We're all familiar with bait-and-switch tactics, deceptive practices that lure customers with one offer and then push them toward a higher price or inferior product.
Government-owned networks (GONs) are a type of bait-and-switch, where for every few dollars lost to unscrupulous salespeople, millions of dollars are wasted or repurposed for better uses. A GON is a broadband network owned and/or operated by a government entity (usually a municipality, county, or other form of local government). GONs are touted as an alternative to true broadband networks, but they often fail and end up in debt.
Still, pro-GON forces believe in their cause and are listening to the regime. So much so that the Infrastructure Act of 2021 provided GON with $43 billion in funding. The American Association for Public Broadband (AAPB) recently published a “how-to” handbook for communities interested in building GONs. AAPB's strategy is to “double the number of public networks in the next five years”.
Despite that enthusiasm, a study of the University of Pennsylvania's 15-project dataset in 2022 shows that GON's financial performance is chronically poor. “None of the projects were able to generate sufficient nominal cash flow in the short term to remain solvent without additional external capital injections or debt relief,” the report said. Additional findings include:
- 87% actually do not generate enough nominal cash flow to put them on track to achieve long-term solvency.
- 73% generated negative nominal cash flow in the past three fiscal years, leaving them in a poor position to cover the deficit and sinking further into debt.and
- A valuation based on the net present value of operating cash flows for these projects shows that 53% of projects would not break even assuming the best theoretical performance in terms of capital expenditures and debt service. I am.
Given this data, GON's bait and switch is clear. However, GON proponents tout how great this network will be, often with a lack of transparency regarding the risks to taxpayers.
Although Infrastructure Act funds and other federal loans and grants may be available, GONs have typically been funded by local taxpayers through taxes and debt such as general obligation bonds. This means that all community members have to pay for GON, whether they want it or not, whether they use it or not. And if GON goes bankrupt, debt obligations can last for years and total millions of dollars. There are many examples of failed GONs, some of which are listed below.

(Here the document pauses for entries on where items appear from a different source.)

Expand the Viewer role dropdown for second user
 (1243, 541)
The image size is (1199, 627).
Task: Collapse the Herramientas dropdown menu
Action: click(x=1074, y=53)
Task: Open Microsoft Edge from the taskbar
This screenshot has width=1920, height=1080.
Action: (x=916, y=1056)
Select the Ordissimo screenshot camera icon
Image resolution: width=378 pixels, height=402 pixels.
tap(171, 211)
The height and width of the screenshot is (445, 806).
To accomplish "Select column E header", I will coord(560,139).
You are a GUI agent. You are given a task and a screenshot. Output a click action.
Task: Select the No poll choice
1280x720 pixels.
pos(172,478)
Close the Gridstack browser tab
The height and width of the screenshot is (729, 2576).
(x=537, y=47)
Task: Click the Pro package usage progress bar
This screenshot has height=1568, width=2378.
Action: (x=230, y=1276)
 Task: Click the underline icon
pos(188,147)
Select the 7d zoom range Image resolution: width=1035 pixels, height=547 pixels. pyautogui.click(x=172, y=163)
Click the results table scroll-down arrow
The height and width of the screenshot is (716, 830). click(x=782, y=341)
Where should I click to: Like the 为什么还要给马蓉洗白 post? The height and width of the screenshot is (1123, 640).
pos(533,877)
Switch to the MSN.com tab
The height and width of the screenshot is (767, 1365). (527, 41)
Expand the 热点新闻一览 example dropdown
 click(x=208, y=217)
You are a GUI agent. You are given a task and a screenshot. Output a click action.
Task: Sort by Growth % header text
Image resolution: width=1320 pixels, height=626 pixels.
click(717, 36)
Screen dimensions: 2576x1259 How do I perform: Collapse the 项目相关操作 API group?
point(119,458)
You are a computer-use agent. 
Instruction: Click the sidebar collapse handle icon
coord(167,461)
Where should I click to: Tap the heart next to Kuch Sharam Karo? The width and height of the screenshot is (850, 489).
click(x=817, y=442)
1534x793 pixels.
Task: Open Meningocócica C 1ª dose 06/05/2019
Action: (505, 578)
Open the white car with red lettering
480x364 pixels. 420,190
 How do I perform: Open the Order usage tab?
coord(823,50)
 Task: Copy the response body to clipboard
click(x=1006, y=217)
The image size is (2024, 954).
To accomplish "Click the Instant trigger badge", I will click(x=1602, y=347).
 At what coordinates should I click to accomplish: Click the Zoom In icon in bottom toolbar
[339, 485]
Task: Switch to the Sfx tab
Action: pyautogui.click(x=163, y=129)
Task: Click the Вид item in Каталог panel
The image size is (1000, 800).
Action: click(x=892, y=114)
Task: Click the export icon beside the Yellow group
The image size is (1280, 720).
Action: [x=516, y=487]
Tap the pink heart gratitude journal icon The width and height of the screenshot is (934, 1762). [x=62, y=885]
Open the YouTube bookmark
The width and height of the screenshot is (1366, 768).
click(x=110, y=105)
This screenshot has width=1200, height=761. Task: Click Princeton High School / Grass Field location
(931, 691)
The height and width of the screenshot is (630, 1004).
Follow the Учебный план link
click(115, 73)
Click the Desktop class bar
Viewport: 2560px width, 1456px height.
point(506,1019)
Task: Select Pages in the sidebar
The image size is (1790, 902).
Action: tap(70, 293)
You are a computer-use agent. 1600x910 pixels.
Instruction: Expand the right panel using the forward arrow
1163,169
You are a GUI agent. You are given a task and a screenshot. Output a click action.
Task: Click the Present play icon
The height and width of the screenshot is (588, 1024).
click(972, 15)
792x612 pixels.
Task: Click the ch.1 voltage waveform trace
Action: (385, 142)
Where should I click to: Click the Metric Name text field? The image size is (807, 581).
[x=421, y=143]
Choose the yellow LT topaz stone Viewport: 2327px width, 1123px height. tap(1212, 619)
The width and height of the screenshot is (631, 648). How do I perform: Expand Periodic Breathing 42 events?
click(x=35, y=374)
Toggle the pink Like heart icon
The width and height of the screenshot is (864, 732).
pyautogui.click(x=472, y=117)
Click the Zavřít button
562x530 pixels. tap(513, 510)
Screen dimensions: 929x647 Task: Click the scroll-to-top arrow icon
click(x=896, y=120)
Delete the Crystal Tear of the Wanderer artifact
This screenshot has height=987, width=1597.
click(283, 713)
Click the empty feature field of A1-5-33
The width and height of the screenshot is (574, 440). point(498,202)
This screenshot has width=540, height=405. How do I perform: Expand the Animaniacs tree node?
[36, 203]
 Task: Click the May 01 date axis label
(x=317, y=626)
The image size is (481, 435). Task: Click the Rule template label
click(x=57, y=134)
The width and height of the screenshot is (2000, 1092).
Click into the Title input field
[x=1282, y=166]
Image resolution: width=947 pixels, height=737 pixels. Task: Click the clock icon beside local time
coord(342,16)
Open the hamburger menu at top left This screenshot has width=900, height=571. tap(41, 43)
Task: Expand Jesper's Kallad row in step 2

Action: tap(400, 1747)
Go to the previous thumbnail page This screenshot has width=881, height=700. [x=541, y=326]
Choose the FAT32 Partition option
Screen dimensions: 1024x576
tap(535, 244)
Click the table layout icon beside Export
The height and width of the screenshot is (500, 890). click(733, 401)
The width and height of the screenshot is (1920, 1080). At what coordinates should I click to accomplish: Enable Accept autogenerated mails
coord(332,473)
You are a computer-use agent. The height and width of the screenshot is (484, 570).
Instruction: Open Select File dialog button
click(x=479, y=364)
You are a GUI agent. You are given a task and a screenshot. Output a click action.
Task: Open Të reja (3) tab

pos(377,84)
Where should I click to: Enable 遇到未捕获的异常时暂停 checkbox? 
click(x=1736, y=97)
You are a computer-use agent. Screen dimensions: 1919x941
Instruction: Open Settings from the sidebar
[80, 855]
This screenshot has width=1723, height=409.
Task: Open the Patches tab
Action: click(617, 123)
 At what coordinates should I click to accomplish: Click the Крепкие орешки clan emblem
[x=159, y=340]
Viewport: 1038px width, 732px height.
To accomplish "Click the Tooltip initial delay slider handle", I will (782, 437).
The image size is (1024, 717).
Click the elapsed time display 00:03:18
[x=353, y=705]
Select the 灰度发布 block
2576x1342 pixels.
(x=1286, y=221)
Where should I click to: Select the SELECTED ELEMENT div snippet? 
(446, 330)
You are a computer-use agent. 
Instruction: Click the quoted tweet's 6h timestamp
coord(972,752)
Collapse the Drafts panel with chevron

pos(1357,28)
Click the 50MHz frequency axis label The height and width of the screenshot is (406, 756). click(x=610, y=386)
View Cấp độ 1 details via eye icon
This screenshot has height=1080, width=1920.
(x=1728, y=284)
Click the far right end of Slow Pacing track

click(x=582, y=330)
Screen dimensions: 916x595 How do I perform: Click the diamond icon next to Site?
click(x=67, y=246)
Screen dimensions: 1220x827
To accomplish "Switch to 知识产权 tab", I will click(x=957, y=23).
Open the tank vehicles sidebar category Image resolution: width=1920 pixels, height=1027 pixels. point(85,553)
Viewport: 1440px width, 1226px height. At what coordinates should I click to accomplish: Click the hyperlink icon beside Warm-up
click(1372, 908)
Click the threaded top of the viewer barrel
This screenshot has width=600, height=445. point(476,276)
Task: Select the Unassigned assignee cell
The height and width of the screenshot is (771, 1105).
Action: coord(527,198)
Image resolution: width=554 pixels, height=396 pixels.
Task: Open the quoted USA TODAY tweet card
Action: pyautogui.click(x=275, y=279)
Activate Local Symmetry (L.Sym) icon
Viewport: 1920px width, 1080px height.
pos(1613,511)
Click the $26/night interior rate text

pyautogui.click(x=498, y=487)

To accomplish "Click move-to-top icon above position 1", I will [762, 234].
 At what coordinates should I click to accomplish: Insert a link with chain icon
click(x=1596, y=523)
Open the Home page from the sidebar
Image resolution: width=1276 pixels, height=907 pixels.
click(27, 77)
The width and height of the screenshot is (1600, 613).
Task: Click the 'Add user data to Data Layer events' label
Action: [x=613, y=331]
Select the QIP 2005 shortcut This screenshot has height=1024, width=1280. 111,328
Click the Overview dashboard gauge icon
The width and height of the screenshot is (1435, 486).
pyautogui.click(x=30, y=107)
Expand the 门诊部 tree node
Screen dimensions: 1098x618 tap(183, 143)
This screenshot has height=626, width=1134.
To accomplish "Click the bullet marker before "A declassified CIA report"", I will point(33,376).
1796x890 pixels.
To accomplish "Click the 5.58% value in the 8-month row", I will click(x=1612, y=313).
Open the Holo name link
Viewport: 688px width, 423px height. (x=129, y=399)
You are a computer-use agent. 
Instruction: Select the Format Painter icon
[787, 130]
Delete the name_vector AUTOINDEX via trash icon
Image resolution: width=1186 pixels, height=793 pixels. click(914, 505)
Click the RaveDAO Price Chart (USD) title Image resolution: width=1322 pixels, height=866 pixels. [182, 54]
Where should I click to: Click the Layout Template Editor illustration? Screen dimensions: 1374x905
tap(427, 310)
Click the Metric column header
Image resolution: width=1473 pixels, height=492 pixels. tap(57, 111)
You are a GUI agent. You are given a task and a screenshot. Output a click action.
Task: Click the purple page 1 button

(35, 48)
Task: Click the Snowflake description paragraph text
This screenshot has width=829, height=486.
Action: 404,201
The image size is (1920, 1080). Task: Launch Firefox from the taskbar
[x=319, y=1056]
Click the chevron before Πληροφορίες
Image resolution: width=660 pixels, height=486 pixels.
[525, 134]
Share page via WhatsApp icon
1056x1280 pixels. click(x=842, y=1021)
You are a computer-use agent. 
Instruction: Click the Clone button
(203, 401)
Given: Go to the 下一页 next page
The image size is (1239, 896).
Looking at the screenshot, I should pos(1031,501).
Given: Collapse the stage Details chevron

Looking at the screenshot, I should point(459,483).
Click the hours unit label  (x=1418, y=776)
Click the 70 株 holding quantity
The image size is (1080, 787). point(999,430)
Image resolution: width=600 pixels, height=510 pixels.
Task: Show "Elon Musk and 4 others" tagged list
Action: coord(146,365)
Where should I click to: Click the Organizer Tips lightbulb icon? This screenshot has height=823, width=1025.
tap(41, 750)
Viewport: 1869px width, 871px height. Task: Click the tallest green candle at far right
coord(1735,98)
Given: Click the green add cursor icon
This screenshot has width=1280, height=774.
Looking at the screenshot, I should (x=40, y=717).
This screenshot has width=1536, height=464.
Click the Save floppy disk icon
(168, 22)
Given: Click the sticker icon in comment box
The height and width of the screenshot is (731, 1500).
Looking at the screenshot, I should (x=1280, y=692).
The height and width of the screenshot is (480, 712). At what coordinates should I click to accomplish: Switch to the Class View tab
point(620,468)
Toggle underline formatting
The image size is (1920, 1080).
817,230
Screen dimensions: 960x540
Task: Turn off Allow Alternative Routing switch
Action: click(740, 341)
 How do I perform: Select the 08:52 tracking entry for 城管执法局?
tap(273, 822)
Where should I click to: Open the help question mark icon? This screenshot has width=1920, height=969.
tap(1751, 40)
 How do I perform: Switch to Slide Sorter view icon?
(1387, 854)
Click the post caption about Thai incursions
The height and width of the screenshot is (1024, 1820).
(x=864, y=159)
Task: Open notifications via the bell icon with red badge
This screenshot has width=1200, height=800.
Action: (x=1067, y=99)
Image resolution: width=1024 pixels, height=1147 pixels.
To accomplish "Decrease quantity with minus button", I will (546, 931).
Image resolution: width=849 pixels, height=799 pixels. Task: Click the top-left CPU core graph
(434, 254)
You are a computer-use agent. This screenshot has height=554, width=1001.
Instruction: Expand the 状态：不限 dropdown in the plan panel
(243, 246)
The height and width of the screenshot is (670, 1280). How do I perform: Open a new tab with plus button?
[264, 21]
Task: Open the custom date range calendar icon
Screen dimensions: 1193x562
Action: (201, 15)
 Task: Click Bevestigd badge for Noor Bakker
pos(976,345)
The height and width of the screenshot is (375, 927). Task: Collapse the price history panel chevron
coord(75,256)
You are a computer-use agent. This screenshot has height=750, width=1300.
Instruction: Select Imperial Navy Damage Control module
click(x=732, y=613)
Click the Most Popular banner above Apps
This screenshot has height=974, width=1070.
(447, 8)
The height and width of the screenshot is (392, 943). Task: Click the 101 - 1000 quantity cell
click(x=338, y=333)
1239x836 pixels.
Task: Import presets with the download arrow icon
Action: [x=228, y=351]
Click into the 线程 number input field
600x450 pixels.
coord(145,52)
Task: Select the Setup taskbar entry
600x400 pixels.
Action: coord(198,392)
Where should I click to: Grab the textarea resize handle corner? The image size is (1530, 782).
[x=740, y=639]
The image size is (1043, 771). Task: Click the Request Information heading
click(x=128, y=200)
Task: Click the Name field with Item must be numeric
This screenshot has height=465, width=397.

- PROVO, Utah – Provo has issued $39 million in bonds to pay for its iProvo fiber network with monthly debt payments of $278,000 for 20 years. The city acknowledged that even with operating costs covered, the fiber optic network did not generate enough revenue to cover debt service. Provo ultimately sold its fiber network to Google for $1.
- BRISTOL, VA – Bristol has spent more than $100 million in grants and municipal bond funds on the OptiNet network. Construction failed, and Bristol sued the utility after an audit revealed $6.5 million in accounting discrepancies. (Bristol settled for $2.1 million.) OptiNet was sold to privately held Sunset Digital for $50 million.
- LAKE COUNTY, Minn. – Lake County received a $56 million loan and $10 million grant from the U.S. Department of Agriculture's Rural Utilities Service (RUS) to build Lake Connection, a fiber optic network. Lake Connections was unable to complete construction and was sold to Zito Media for just $8.4 million. RUS agreed to accept a sale price of $8.4 million as repayment of the county's remaining debt of approximately $48.5 million, leaving federal taxpayers to shoulder the loss.
- DAYTON, Texas – DayNet, Dayton’s unfinished fiber optic network, has been approved at a cost of $17 million. The city manager admitted that it was “impossible for this project to succeed as planned” and that he would probably incur losses of between $10 million and $12 million. The city manager recommended that Dayton “sell Daynet for whatever he can get.”
A better approach is the way privately owned broadband networks have historically been funded. The company may borrow money from banks or issue bonds, but sustainable investment returns depend on revenue from customers. Only the customers the company can acquire pay network fees. There are no general mandatory guarantees that put the entire community at risk. The company is building its network with no guarantee that it will gain customers or make a profit. That's classic risk-taking.
And running a broadband network is difficult. Requires ongoing investment, maintenance, and upgrades. Managing the network requires strong operational talent. Local governments quickly realized how difficult this is and, as examples show, frequently struggle and fail, leaving millions of taxpayers in a bind.
This real-world experience shows that the promised bait-and-switch of high-quality, affordable GON broadband often leads to fire sales, taxpayer losses, and debt.
To truly serve, AAPB could have published a line in the GON handbook: “Don't do that.”